§ Entries:
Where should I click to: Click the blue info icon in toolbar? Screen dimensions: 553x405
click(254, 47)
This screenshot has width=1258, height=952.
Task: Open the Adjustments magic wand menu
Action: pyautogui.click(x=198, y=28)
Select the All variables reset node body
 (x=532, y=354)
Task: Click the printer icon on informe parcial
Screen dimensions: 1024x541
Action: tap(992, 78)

§ Exercise objective: Report each line in the entries above that contains the word "icon".

§ Written answer:
Where should I click to: Click the blue info icon in toolbar? Screen dimensions: 553x405
Task: Click the printer icon on informe parcial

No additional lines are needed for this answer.